• _Assigned task_: Working through the data below, reproduce word for word the line with "At what coordinates" and every line after it, both ends included, and omit the pictures.

─── Input records ───

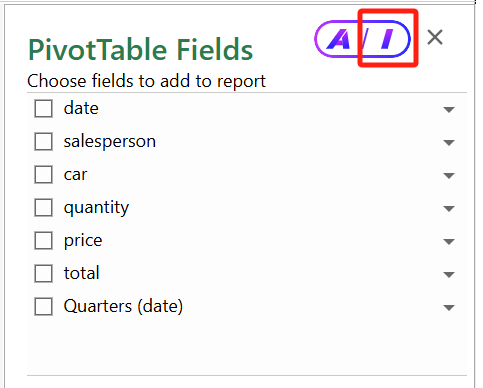Check the Quarters (date) checkbox

[x=43, y=307]
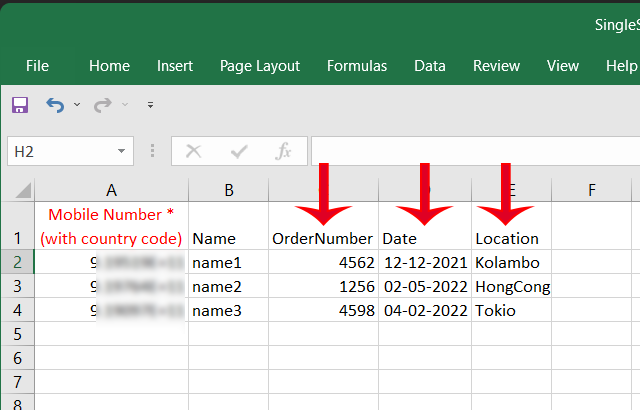Select row 3 header
640x410 pixels.
[x=17, y=286]
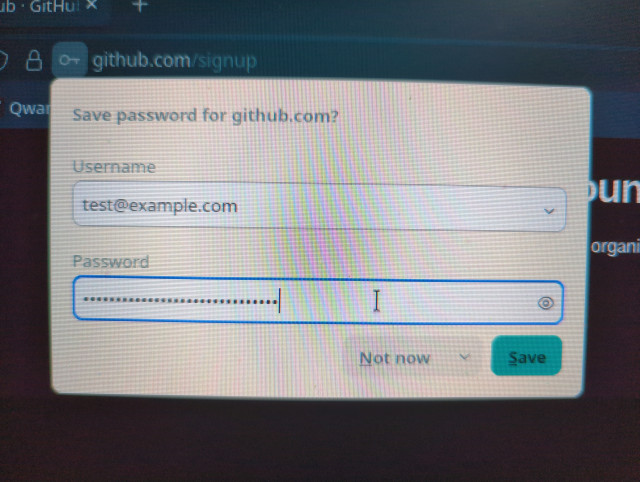Expand the username dropdown arrow
Screen dimensions: 640x482
click(549, 211)
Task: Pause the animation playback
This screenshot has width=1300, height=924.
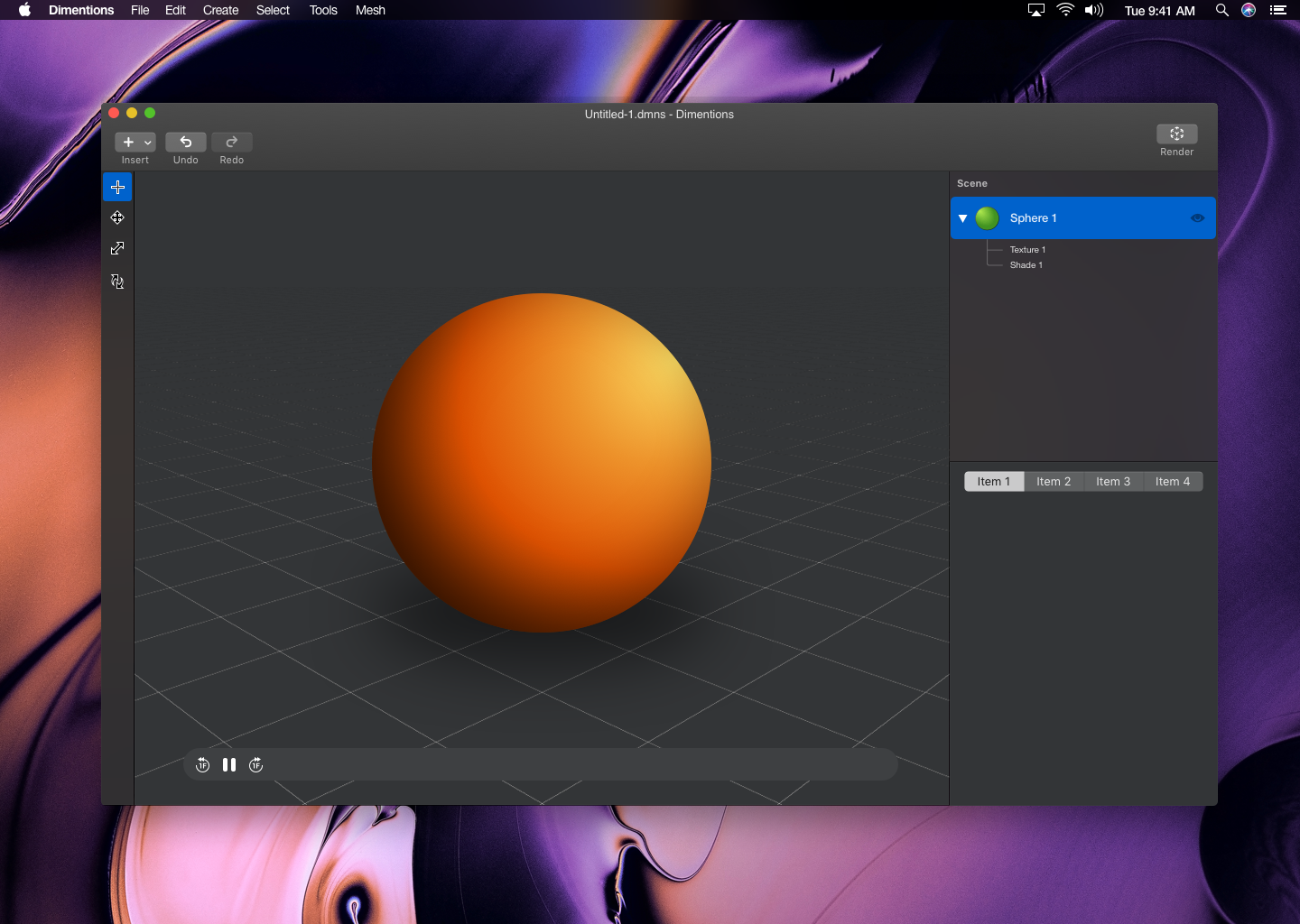Action: point(229,765)
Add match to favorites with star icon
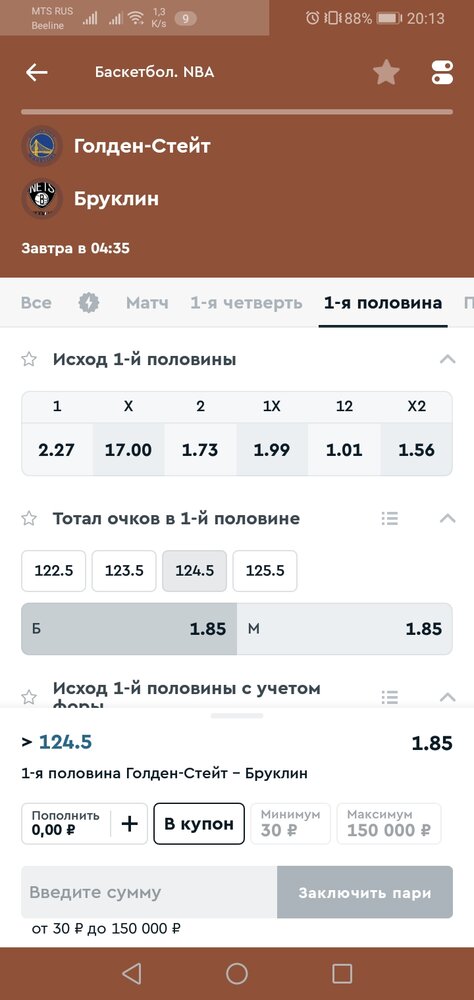This screenshot has width=474, height=1000. coord(386,72)
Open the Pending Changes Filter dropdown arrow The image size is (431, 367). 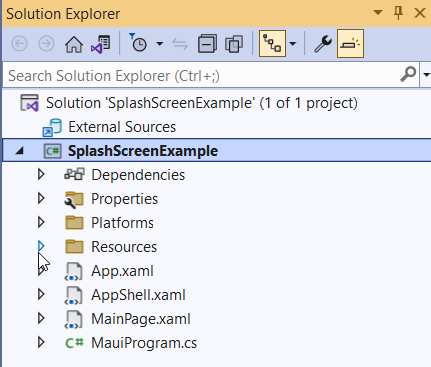click(x=160, y=44)
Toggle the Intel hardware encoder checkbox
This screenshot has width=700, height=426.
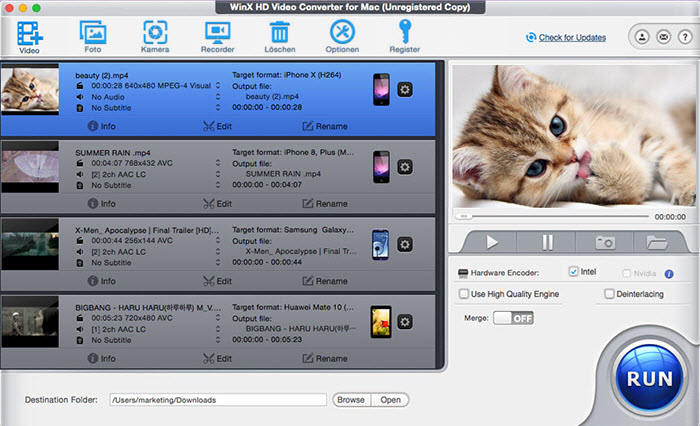tap(573, 272)
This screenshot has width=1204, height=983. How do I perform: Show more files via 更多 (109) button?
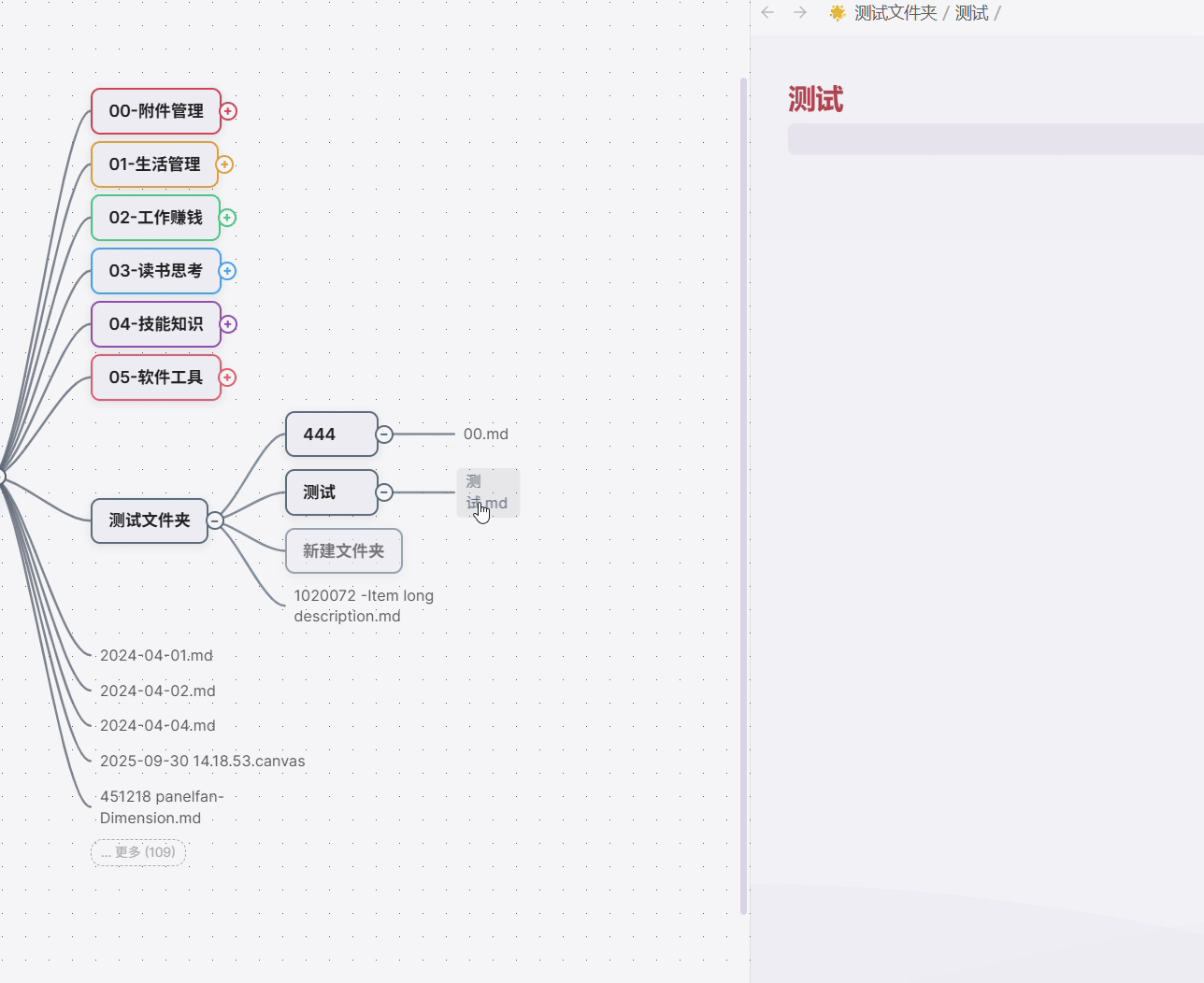[138, 852]
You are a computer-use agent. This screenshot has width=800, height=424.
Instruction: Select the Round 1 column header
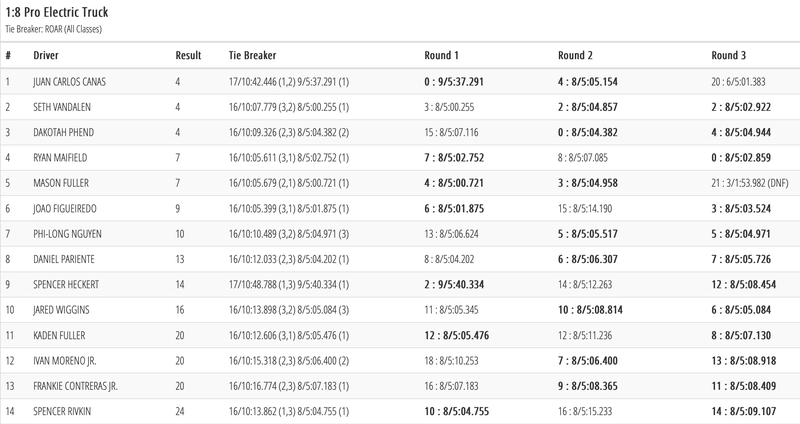(441, 55)
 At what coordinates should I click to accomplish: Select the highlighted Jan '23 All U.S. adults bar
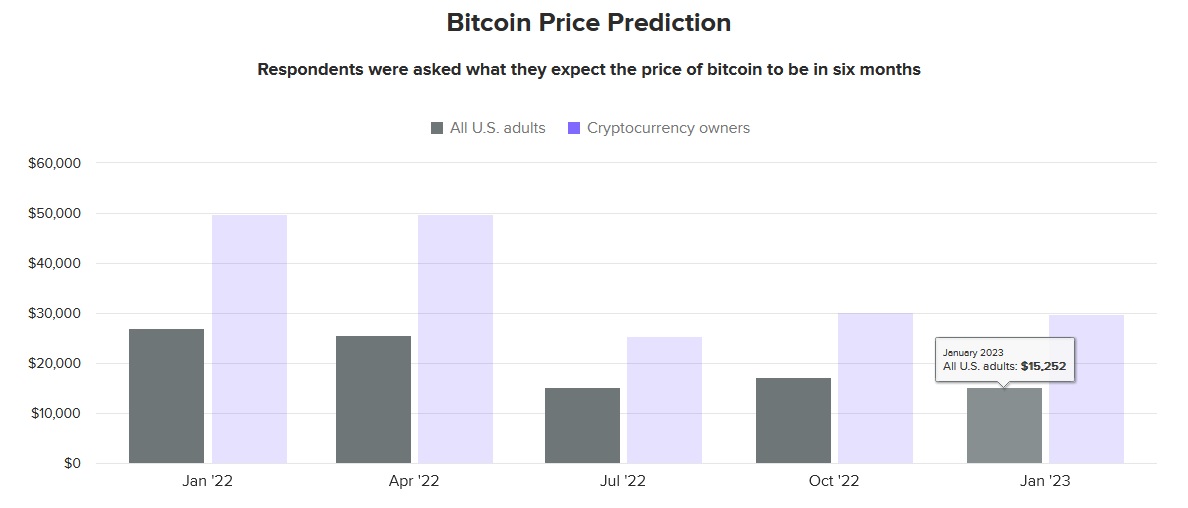click(1005, 425)
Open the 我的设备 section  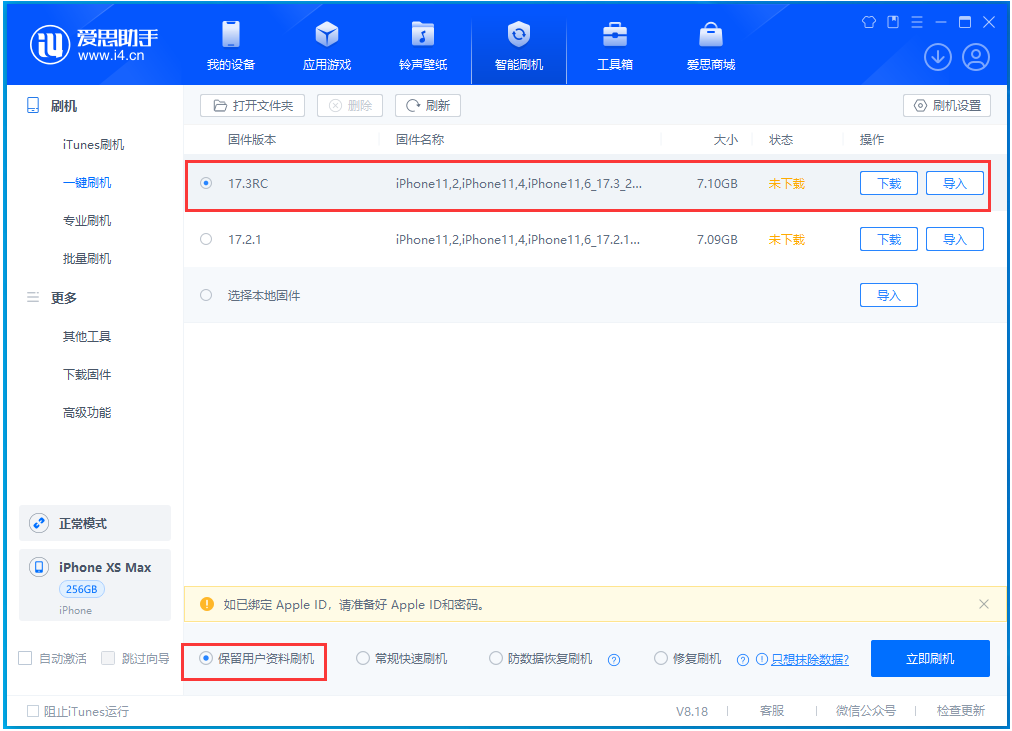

───

• _Exercise output_:
 At what coordinates should I click to accomplish: Select the highlighted Jan '23 All U.S. adults bar
click(1005, 425)
Open the 我的设备 section  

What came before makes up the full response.